Он придвигает к стойке пару грубо сколоченных табуретов, садится, шмякает на пол седельную сумку, бросает на стойку пояс с оружием. По всей комнате песок. Скопился кучками в углах. Маленькими смерчиками завивается у ног.
— Нехорошие дела творятся на свете, Молли, — начинает Джек.
— Добро пожаловать в Новый Эдем, — отзывается она. — Сияющий новый мир.
— Хреновый мир, — поправляет Джек.
— Да он всегда таким был, — вздыхает Молли. — Только теперь еще и людей на сорта делят, одни получше, другие похуже.
— В чем дело-то? — спрашивает Джек. — Тонтонов прямо не узнать. Кто у них главный? При тебе никто не называл фамилию Демало?
— Не слыхала такого. А главного своего они зовут Указующим путь, — отвечает Молли. — Поселенцы… прошу прощенья, Управители Земли! Так вот, они говорят о нем с придыханием, будто он и не человек вовсе. Рассказывают, он творит чудеса. Послан к нам, чтобы исцелить землю.
— Уехать бы тебе куда-нибудь, — говорит Джек. — Здесь небезопасно.

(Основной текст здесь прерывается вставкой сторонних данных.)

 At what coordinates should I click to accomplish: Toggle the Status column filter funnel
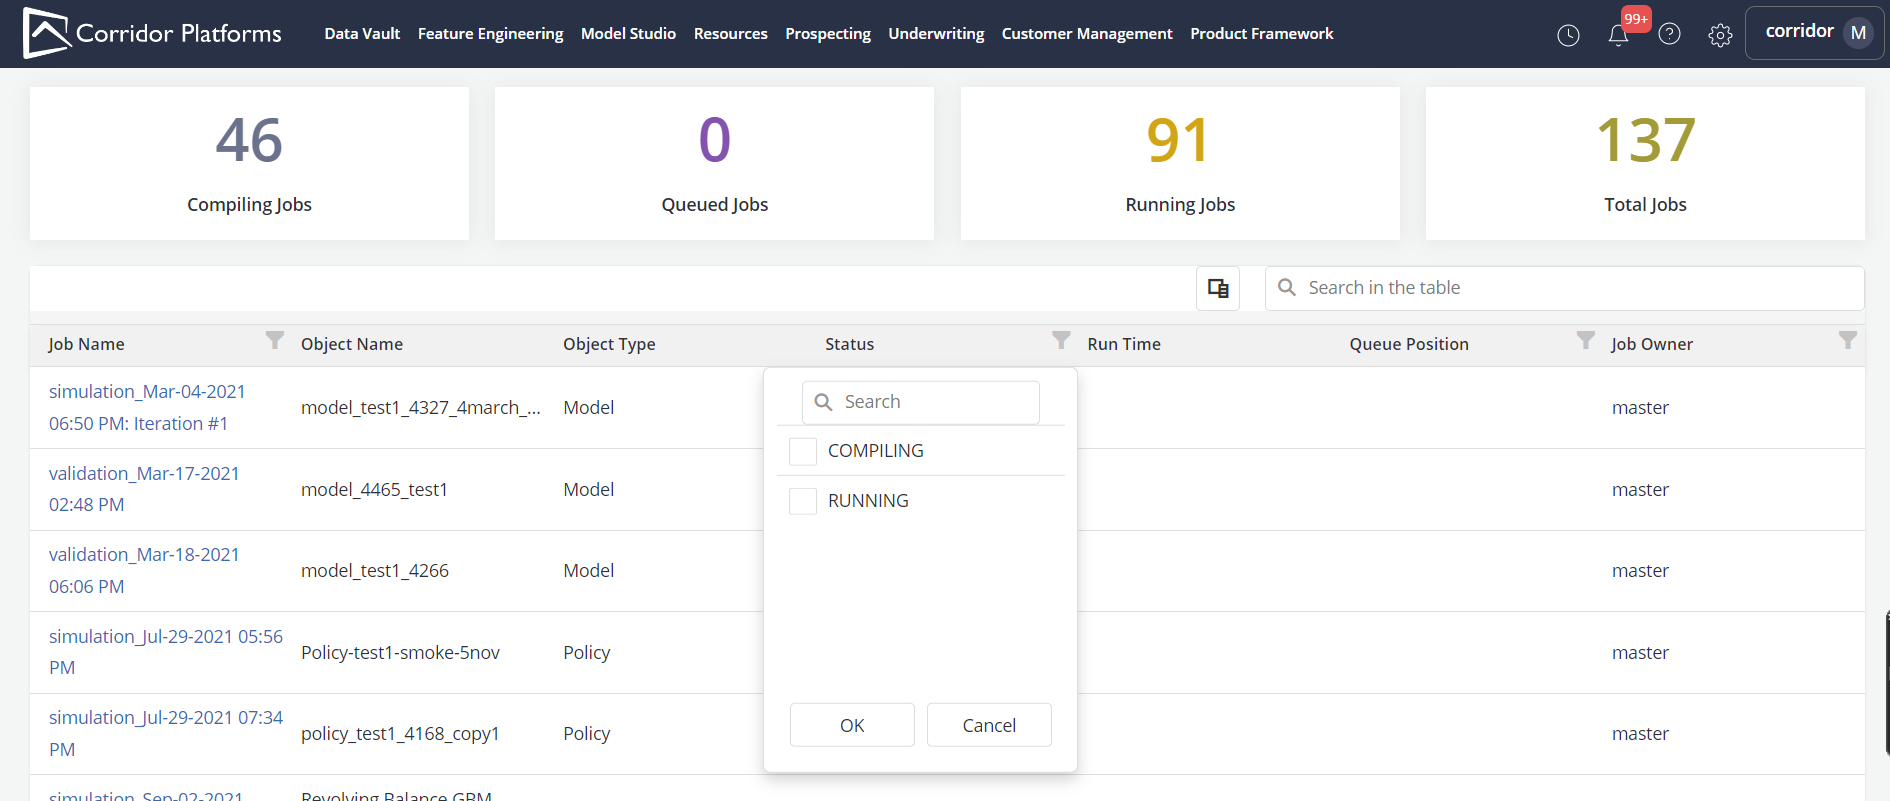1061,340
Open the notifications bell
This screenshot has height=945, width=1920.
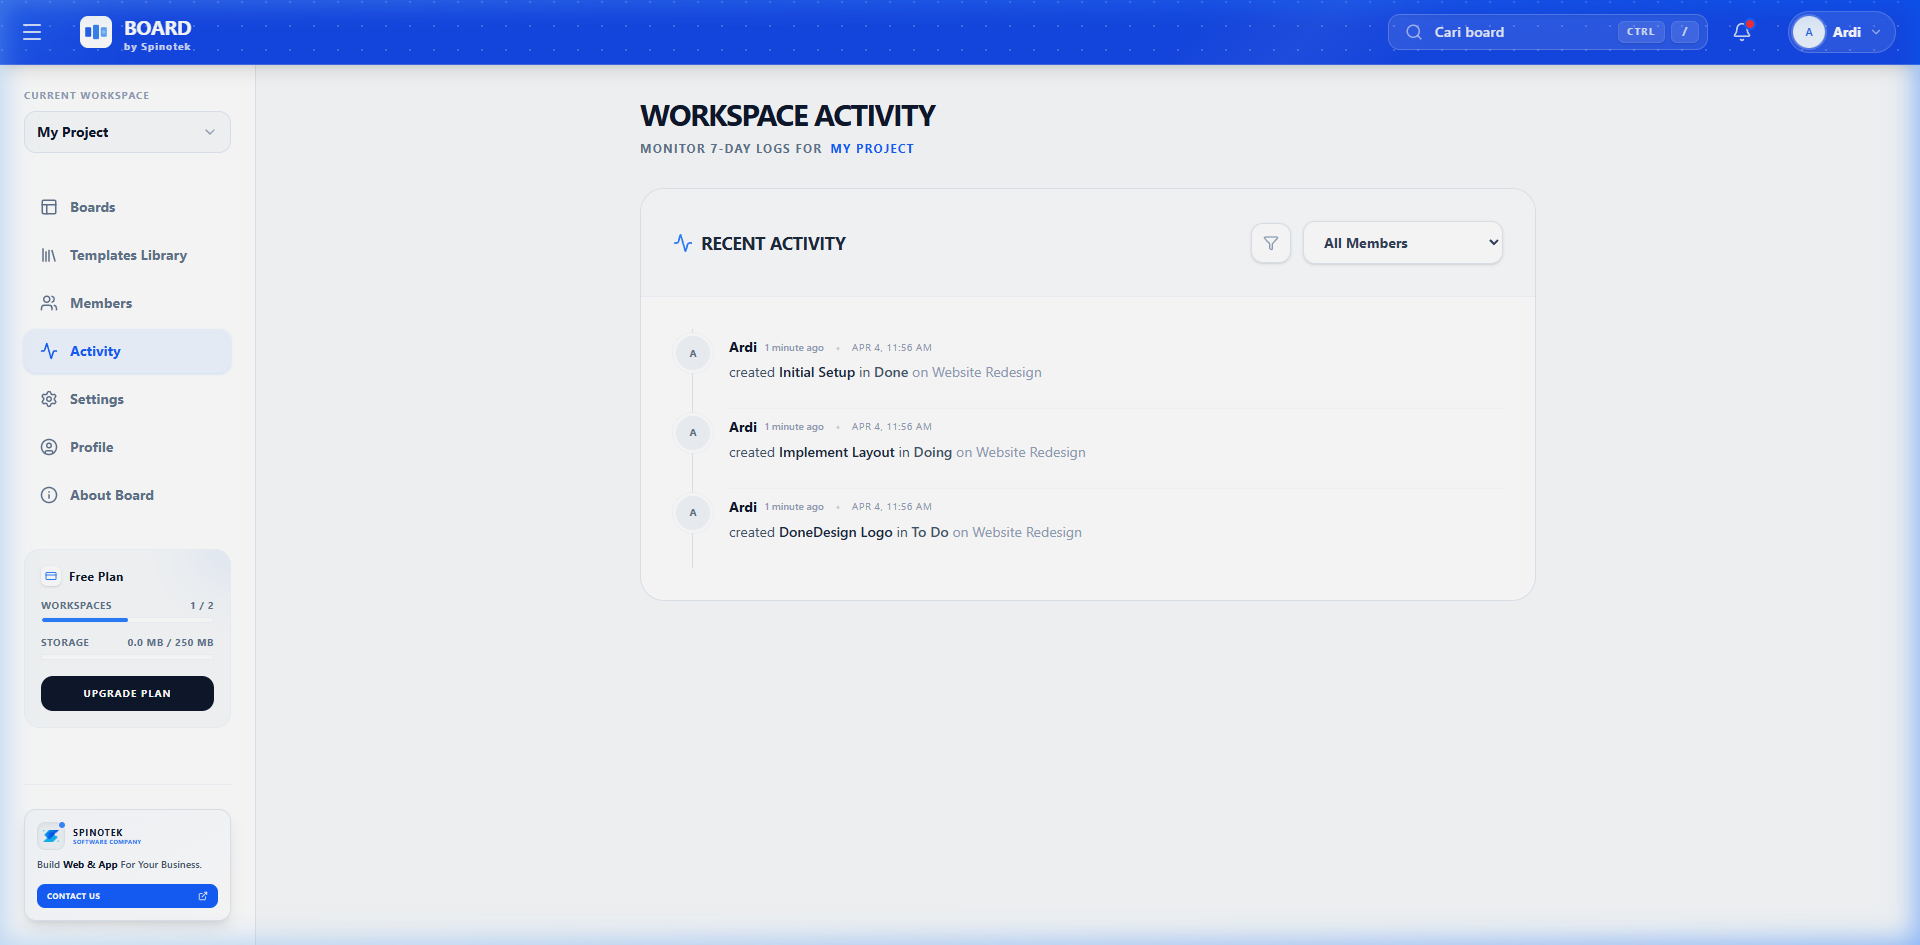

— Это точно. Тонтоны выпивку не одобряют, как и шлюх. То есть официально. Да на что им сдалась моя таверна? Они шире смотрят. Пояс бурь их не интересует. Пришлось отпустить Лилит и других девочек. Сам видишь, клиентов нынче негусто. Ни девок, ни пойла. Никто сюда не сунется.
— Уезжать надо, Молли.
— Здесь мой дом. Я этим заведением с пятнадцати лет управляю. А до меня управлялся мой отец, а еще раньше — дед. Я привычная, всю жизнь разных головорезов окорачиваю.
— Молли, я видел тонтонов в деле, — говорит Джек. — Ты готова отдать жизнь за эту развалюху?
— До этого не дойдет. А если и дойдет, я сумею о себе позаботиться, — уверенно говорит Молли.
— Нехорошо, что ты здесь одна, — хмурится Джек. — Давно девчонки разъехались?
— Да уж порядочно. Мне-то можно рисковать, я сама за себя решаю, а их подставлять негоже.
Джек прищуривается.
— Что ты задумала?
— Ну его, не будем об этом, — обрывает Молли. Ставит перед Джеком полную до краев ржавую жестянку. В непонятной жидкости плавает дохлый жук.
— Пей, — командует Молли. — За жука денег не возьму. Давай и для Айка налью. У вас, ребята, в горле небось пересохло.
Джек выуживает из банки жука, а Молли наполняет еще одну емкость и поглядывает на дверь.
— Ну что он не идет? Ага, знаю, за конем своим прячется! Тебя вперед выслал, на разведку, а сам струсил. В этом он весь. А говорил, через три месяца вернусь, честное слово, Молли, и больше уж никогда от тебя ни шагу. Ага, как же. Какое там три месяца. Три года, десять месяцев и шесть дней! Я тебе еще тогда говорила, Джек, и сейчас повторю: без Айка чтоб не показывался. Пусть женится, как честный человек, ныне и присно, аминь. А не то я тебя в перегонный куб засуну и на сивуху переработаю! Говорила или нет?
— Говорила, — отзывается Джек.
— Я ведь слово свое всегда держу, так?